_Work instructions_. When a line below contains the word "agent", it counts toward the total; give that total and nothing besides.

Top of Excerpted data

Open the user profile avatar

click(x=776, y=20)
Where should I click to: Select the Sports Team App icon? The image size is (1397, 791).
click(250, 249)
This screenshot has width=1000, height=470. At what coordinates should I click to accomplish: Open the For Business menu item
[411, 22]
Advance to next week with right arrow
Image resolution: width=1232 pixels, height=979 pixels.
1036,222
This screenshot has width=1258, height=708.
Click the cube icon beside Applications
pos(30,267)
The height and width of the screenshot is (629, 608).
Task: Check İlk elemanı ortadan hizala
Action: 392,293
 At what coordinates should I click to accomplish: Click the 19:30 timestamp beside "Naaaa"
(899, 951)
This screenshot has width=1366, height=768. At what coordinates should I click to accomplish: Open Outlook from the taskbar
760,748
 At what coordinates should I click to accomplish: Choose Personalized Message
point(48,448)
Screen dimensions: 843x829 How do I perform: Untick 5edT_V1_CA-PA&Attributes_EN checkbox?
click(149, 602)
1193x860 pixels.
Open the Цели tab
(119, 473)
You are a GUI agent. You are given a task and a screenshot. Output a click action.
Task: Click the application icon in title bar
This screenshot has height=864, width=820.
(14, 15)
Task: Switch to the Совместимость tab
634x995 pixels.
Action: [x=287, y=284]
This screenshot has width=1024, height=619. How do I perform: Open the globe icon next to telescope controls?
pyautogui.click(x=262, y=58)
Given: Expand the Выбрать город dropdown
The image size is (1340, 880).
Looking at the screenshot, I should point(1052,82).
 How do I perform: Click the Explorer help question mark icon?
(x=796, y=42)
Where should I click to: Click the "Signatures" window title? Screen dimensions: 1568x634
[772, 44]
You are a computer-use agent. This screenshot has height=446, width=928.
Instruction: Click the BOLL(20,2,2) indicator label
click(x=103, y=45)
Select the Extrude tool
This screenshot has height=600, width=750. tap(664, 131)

Bottom of Excerpted data

_Result for this task_. 2